Throughout the world, the convention has been to use the yellow color casing only for 20 gauge rounds. I don't know exactly when this convention started, but it pretty universal. It is all too easy to drop a 20 gauge shell into a 12 gauge double gun, with explosive results when a 12 gauge round is placed in the barrel next.
No surprise this company is out of business.
Those dont work too well in a choked barrel. just my .02
I think marketing decicions, more then color lead to Polyshock folding. They chose to only market to the LE/Mil. Doing sustainable ammo Bussniess with DOD is very hard, especially if you have something new. Doing work specific to 12ga ammo forget it.
On the LE side they had a few agencies which used their ammo. Some seemed satisfied with the ammo. BUT, several testers like our resident expert give the ammo mixEd, to poor reviews.

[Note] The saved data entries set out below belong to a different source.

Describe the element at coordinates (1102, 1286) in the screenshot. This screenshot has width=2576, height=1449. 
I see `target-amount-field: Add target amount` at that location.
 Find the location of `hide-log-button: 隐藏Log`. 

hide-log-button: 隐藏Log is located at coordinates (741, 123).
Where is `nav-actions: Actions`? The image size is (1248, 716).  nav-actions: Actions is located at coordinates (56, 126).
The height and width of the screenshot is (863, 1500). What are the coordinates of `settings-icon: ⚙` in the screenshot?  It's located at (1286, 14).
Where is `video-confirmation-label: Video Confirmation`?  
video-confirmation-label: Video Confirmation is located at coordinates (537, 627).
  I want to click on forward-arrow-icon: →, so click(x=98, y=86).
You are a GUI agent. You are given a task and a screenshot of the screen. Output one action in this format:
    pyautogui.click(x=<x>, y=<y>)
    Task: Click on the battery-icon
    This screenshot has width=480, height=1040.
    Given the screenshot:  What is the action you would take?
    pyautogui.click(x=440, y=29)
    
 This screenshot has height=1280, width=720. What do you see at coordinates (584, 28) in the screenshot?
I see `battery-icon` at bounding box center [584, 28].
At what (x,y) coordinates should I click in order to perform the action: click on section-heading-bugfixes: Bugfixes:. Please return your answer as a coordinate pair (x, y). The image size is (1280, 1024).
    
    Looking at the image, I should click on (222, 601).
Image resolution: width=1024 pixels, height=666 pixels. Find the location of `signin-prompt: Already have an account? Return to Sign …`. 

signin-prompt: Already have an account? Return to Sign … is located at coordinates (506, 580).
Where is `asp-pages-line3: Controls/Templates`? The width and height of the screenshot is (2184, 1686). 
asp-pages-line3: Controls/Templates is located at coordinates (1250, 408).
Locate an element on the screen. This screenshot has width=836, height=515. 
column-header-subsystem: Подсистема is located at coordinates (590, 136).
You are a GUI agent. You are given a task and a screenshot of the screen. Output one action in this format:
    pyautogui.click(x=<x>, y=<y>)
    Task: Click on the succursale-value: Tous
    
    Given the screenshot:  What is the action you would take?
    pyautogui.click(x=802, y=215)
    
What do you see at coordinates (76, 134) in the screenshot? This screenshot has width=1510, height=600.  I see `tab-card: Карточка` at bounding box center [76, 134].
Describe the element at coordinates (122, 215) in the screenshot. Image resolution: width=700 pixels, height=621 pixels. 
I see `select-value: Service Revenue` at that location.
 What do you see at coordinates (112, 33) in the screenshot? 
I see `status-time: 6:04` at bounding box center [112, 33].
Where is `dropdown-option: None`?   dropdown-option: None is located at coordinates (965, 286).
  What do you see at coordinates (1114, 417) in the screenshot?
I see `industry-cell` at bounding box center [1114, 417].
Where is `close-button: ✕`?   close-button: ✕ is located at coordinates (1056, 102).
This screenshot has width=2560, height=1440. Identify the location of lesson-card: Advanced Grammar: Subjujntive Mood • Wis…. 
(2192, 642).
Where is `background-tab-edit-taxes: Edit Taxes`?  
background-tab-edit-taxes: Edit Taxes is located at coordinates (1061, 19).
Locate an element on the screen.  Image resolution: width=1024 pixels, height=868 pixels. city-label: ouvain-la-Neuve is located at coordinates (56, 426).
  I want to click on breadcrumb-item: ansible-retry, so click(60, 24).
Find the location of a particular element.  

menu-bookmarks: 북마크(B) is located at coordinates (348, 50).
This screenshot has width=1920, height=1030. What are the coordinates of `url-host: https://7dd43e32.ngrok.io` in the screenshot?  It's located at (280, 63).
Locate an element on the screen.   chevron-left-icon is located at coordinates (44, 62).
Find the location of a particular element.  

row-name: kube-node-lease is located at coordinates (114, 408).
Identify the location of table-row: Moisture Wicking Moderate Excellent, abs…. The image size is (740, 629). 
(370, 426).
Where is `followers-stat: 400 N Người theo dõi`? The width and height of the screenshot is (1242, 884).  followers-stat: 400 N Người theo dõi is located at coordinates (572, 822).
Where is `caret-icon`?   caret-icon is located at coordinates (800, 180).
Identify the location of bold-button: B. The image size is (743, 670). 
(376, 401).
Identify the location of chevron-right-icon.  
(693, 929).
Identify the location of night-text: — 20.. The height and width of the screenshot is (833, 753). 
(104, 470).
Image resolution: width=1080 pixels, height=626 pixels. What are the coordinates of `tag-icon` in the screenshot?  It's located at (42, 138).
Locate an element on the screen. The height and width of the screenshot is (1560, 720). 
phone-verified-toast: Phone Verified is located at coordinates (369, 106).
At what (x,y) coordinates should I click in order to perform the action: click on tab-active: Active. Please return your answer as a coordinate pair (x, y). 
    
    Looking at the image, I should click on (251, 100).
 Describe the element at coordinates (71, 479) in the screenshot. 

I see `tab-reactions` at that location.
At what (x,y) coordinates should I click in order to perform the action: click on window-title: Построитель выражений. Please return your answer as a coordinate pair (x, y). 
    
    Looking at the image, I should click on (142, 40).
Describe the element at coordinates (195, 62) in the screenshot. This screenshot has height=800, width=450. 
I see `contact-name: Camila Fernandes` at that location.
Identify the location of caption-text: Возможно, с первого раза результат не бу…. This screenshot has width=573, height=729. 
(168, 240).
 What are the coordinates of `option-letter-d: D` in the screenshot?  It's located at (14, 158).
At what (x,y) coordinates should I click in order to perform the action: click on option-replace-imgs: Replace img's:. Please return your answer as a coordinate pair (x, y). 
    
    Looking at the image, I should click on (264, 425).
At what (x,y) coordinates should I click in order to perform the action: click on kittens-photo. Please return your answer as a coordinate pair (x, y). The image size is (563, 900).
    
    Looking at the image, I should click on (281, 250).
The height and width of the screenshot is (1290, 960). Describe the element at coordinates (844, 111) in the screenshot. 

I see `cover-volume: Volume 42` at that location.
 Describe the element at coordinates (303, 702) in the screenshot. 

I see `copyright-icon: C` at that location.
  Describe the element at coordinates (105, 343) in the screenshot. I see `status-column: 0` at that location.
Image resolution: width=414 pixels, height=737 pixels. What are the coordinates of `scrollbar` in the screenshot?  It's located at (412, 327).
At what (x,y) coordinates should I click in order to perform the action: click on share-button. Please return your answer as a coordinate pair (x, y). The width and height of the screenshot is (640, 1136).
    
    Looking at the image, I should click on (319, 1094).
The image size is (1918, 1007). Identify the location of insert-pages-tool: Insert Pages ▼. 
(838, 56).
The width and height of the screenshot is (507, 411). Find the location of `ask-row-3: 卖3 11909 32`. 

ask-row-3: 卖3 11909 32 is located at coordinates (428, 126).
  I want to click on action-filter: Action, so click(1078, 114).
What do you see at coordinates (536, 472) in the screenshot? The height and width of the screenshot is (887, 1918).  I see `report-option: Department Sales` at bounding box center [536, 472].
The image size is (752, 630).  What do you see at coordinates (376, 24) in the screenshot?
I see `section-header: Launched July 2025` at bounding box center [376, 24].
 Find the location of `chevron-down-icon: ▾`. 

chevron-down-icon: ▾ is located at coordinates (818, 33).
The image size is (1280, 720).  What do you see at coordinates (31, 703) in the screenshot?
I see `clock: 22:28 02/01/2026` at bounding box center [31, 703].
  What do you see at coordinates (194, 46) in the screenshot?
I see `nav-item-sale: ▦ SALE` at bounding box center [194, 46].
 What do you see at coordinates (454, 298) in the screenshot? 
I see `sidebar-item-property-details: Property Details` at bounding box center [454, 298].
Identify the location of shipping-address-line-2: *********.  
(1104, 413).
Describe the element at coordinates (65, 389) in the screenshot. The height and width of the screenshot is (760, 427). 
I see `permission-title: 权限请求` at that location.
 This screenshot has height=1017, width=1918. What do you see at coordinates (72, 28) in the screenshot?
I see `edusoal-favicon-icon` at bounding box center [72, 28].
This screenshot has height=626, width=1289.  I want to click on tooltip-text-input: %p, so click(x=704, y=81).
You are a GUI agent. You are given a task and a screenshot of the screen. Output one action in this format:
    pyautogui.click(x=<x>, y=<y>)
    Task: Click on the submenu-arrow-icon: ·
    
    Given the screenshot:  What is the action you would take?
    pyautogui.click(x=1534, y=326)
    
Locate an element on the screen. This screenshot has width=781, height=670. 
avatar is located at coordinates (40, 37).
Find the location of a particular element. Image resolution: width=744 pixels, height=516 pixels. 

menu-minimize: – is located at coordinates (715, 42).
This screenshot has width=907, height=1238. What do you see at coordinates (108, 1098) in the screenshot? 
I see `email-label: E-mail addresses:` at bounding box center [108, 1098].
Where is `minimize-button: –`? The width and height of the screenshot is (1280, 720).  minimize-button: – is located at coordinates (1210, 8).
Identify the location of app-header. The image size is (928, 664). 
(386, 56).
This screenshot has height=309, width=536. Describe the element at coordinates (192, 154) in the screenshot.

In the end they couldn't get enough market share to make it. If they had gone to the civilian market also they may have survived.
pro-patria.us
Yes, and it drives me nuts. It used to be our slugs were red, our buck was green. Now we are getting red hulled buckshot, along with red hulled slugs, and grey hulled slugs. At one point we even had black hulled buckshot and something in blue but I can't remember if that was buck or slug.
It is bad enough for a guy to mix it up on the square range but my worry is for the guys in the field. Since the hodge-podge coloring of shotgun ammo became an issue my mantra on the range has been "feel it before you load it!", as in run your finger over the tip to feel for either the tell-tale bump of a slug or the crimp ridges of buckshot.